The National Security Doctrines of the American Presidency

The National Security Doctrines of the American Presidency
Author: Lamont Colucci
Publisher: Praeger
Total Pages: 0
Release: 2012-08-08
Genre: Political Science
ISBN: 0313392285

The fundamental driver of American national security and U.S. foreign policy are the undercurrents of American grand strategy represented by presidential national security doctrines. There has been a dearth of work on all of the doctrines of the American presidency and, worse yet, an incomplete understanding of how these doctrines continue to shape policy. Further, recognition of this need for both doctrine and grand strategy can assist the United States in guiding the nation through the coming storms and tribulations.
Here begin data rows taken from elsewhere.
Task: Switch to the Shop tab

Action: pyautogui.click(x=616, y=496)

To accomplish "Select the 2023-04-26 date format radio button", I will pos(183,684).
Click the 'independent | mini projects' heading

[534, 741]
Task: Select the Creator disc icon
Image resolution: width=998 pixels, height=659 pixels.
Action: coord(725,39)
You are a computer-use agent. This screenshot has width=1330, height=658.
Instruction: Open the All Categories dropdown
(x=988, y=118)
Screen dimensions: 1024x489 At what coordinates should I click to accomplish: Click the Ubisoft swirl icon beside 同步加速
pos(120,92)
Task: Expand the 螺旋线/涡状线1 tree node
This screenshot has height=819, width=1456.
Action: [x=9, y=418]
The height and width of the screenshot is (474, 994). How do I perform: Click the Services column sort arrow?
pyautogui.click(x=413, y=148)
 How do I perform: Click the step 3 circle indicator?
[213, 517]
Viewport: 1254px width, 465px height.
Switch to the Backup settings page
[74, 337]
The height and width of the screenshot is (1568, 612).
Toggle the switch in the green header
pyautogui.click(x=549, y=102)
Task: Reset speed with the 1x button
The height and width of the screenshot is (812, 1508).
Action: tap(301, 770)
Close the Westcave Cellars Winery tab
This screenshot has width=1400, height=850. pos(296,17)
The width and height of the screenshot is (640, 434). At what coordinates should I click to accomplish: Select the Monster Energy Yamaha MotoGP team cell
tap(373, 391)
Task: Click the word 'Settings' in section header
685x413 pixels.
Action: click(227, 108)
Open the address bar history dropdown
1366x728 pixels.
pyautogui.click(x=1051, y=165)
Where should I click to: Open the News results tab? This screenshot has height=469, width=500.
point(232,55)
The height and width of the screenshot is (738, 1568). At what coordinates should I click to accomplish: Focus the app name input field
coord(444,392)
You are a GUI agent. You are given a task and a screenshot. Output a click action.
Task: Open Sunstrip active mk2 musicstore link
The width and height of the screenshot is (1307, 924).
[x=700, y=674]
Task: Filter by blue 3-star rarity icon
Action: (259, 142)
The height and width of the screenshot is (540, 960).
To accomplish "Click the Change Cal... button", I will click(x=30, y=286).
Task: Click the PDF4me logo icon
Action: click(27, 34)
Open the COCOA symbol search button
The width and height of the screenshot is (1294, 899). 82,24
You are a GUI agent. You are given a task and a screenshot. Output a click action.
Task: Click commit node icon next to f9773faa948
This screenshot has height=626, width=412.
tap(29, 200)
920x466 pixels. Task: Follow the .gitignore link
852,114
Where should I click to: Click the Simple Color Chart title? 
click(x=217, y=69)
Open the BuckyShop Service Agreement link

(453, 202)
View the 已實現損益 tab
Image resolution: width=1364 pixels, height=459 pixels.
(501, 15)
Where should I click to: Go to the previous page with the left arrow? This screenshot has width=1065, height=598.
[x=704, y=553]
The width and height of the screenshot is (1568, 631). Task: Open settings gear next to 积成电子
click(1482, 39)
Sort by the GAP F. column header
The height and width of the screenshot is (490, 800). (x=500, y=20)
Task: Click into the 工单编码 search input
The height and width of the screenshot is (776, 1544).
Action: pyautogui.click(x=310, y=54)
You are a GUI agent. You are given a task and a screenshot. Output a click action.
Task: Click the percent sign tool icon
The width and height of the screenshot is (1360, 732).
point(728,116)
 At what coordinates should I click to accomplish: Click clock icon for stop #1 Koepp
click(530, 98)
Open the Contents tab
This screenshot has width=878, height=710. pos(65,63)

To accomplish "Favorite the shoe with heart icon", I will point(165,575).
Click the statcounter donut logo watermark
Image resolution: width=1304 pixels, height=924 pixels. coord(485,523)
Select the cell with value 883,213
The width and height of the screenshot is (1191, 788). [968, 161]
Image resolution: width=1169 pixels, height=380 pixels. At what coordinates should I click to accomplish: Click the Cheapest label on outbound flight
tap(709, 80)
We are witness to the second presidential campaign in a row where issues of national security are rarely mentioned, with no mention of grand strategy at all. There is an economic recession, which has inclined the American electorate toward inward thinking, and they have grown fearful or resentful of what some in the media call foreign adventures. There is also naturally war weariness, primarily caused by a lack of grand strategy implementation that has prolonged conflicts that should have been resolved earlier. Iraq and Afghanistan's battlefield environment could have been long over had the United States fully utilized the historic grand strategy themes outlined in this work. The main job of the president is not jobs, or education, or social security -- it is, was, and always will be, national security.